How Lizard Genitalia Became a Black Market Craze

The trade involves reptiles, plant roots, and unsuspecting customers.

Wildlife crime investigator Jose Louies says he never imagined he'd spend his time tracking down lizard penises. But that’s what he found himself doing on June 21 when he and a colleague entered a tantric shop in Noida, a city in northern India, with the intention of feigning interest in buying—of all things—reptile genitalia.

Louies, who heads the crimes unit with the conservation organization Wildlife Trust of India, was there as part of a sting operation targeting shop owner Acharya Kalki Krishna. A former customs officer turned occult leader, Krishna was suspected of peddling the genitalia of lizards.

After police received the agreed signal—a text message—they raided the shop and arrested Krishna for attempting to sell illegal wildlife products.

The arrest was the latest in a string of busts by law enforcement officers in India intended to shut down yet another bizarre practice in the world of wildlife crime. This one involves sales not of horns or tusks but of hemipenes—the two-pronged sex organ—of monitor lizards.

The lizards, which help control insect and rodent populations, are protected under Indian law and an international treaty that bans trade deemed to threaten an animal’s survival. Even though India’s four monitor lizard species aren’t yet close to endangered status, the newly discovered threat has conservationists worried. The lizards already suffer from poaching for their meat and skins—used to make craft drums and sandals.

To drum up interest in the unique merchandise, sellers have concocted a scheme that preys on the superstitious nature of their customers, according to Louies. The ruse involves drying the penises and marketing them not as reptile parts but as magical plant roots that bestow happiness on their owners.

▶ _PROVIDED RECORDS_:
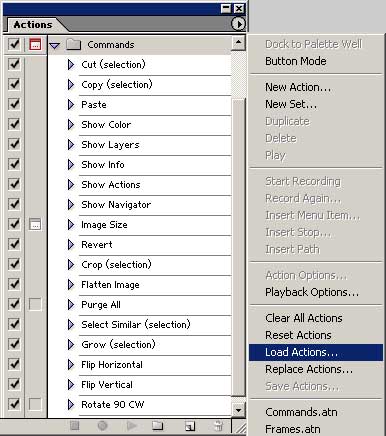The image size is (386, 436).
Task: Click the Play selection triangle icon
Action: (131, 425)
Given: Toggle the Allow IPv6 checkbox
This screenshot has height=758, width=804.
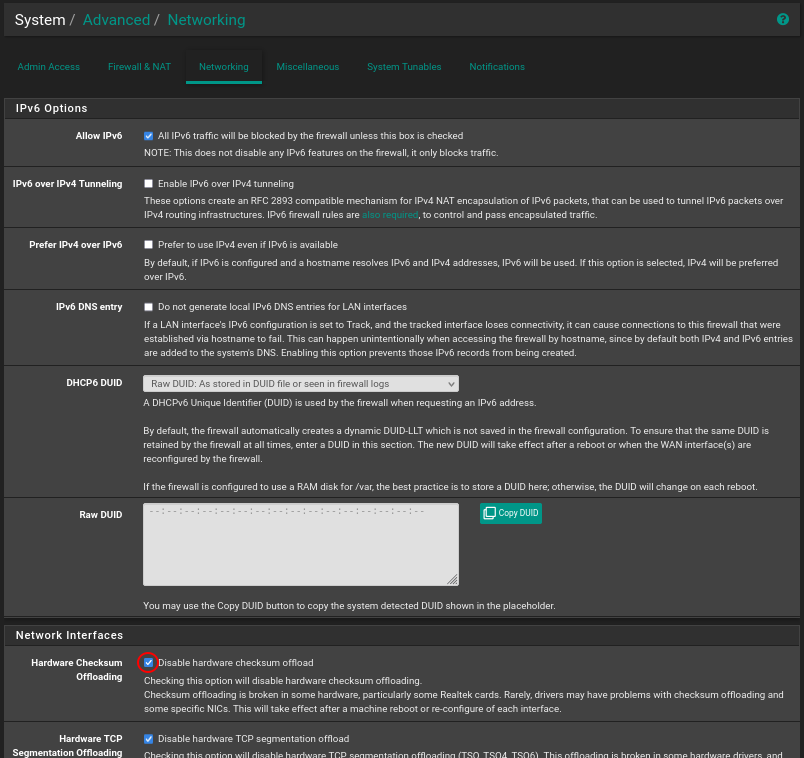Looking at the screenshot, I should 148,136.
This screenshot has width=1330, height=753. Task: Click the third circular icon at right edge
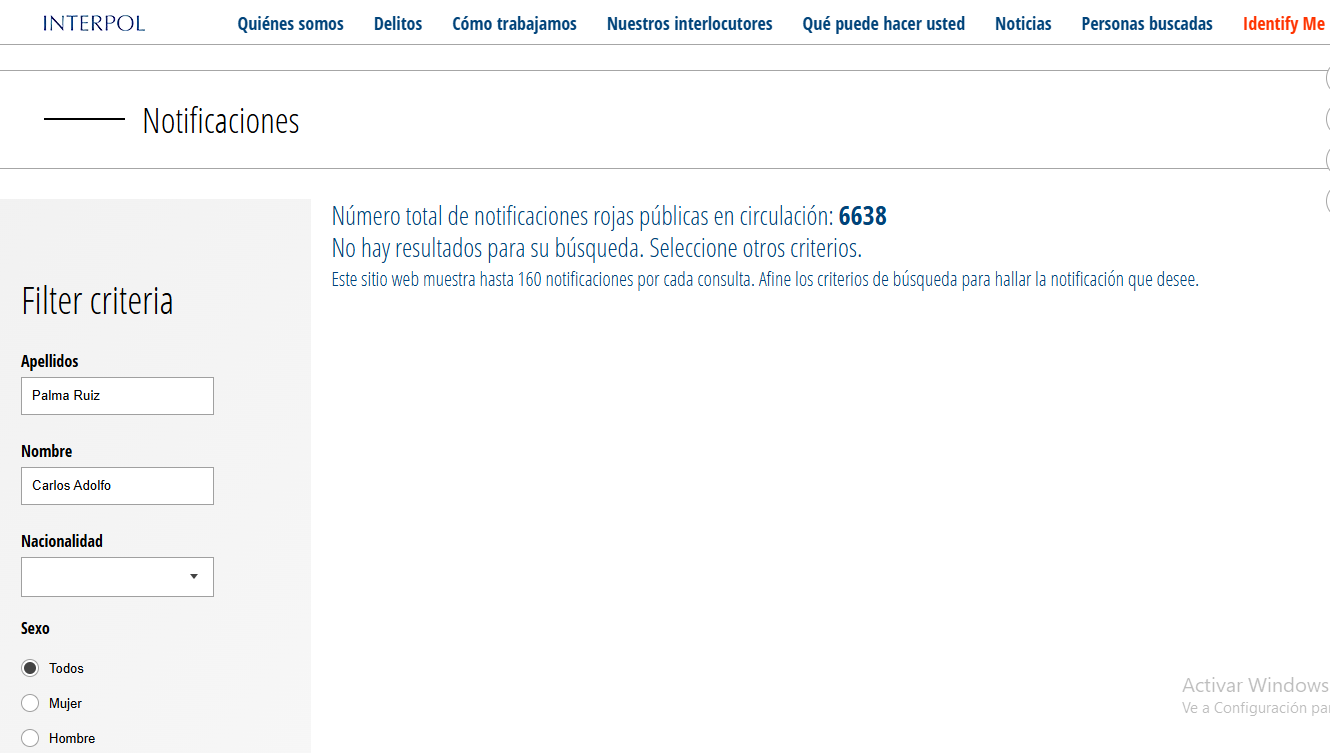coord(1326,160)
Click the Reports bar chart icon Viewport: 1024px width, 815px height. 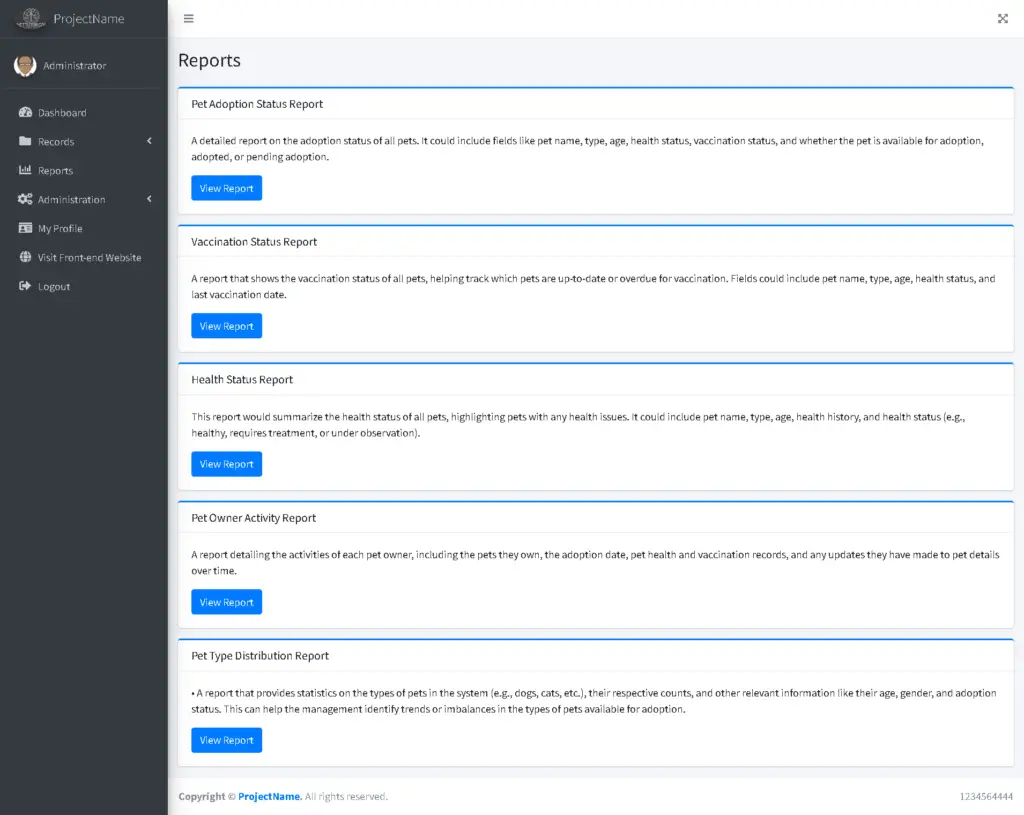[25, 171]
...
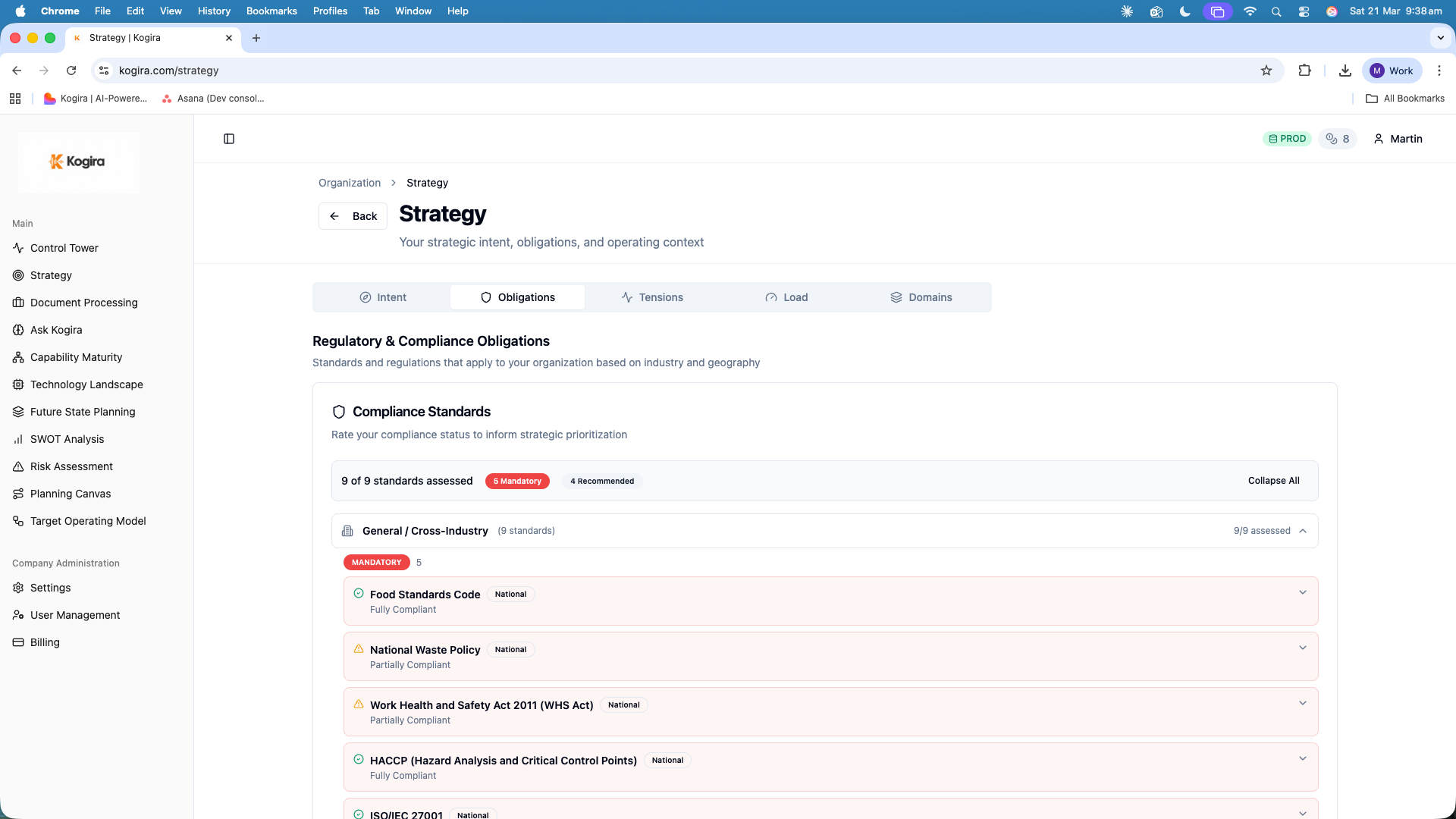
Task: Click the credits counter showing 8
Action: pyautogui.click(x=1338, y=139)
==
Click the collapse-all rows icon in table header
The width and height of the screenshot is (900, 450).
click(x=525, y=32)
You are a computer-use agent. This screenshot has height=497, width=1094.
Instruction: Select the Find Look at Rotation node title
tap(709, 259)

▶ _ACTIONS TO TAKE_:
a) Put everything in the records from the line containing "Click the collapse-all" down to and including the line containing "tap(709, 259)" into a Markdown table with the columns Row and Line, numbering each row and omitting blank lines.
b) Continue the article on the black-market trade in lizard genitalia, picking up after its final sentence.

▶ _THE REPLIES_:
a)
| Row | Line |
|---|---|
| 1 | Click the collapse-all rows icon in table header |
| 2 | The width and height of the screenshot is (900, 450). |
| 3 | click(x=525, y=32) |
| 4 | You are a computer-use agent. This screenshot has height=497, width=1094. |
| 5 | Instruction: Select the Find Look at Rotation node title |
| 6 | tap(709, 259) |

b)
“They say it can bring you good luck, save you from court cases,” Louies says.

The scammers call the product hatha jodi, a Hindi term that translates to “clasped hands” and is a nod to the reptile genitals’ resemblance to palms joined together in prayer. In an effort to further boost appeal, some claim that the root comes from rare plants found in sacred spots such as Nepal’s Lumbini, the birthplace of Lord Buddha, or in the hills in central India's Amarkantak.

But inspection by experts and lab analysis of seized hatha jodi products reveals a very different story.

‘WE COULDN’T BELIEVE IT’

The genitalia business first popped up on Louies’s radar in 2016 after an informant brought him a sample and told him that poachers were killing monitor lizards as part of a money-making scam.

The man said he'd witnessed poachers clubbing male lizards to death, making incisions to protract their two-inch hemepenes (which remain hidden in a pouch except when mating), and slicing them off with a sharp blade. The organs are then sun-dried and sold as plant roots in India and abroad.

“We couldn't believe it,” Louies says. “I’ve heard about tiger penis being used, but that’s a charismatic species. Here you are talking about a bloody lizard!”

His surprise grew when a quick Google search of hatha jodi returned more than a hundred ads for the product, ranging in price from about $5 to $70, on e-commerce sites such as Amazon, Snapdeal, eBay, and Alibaba.

Neil D’Cruze, global wildlife advisor for the U.K.-based World Animal Protection, discovered the trade around the same time as Louies and did his own digging in India and online.

“Being in Delhi and going to the stores and seeing the items, it became 100 percent clear they were monitor lizards,” says D’Cruze, who specialized in herpetology while receiving a doctorate from Oxford Brookes University, in England.

Law enforcement officers from India's Wildlife Crime Control Bureau, as well as conservationists with the Wildlife Trust of India and the International Fund for Animal Welfare, began a full-scale investigation into the trade. They went undercover and spoke to traders who touted the benefits of their wares and suggested ways to “energize” them, such as by dipping them in a honey-milk mixture or performing midnight chants in their presence.

Louies believes that although the fictitious plant root can be found in tantric shops across India, the bulk of the trade happens online. Global demand has ramped up in recent years with the growth of e-commerce sites.

“It’s a domestic trade that’s now spreading its tentacles out beyond, most likely targeting expat communities in Europe, the U.S., Canada,” D’Cruze says.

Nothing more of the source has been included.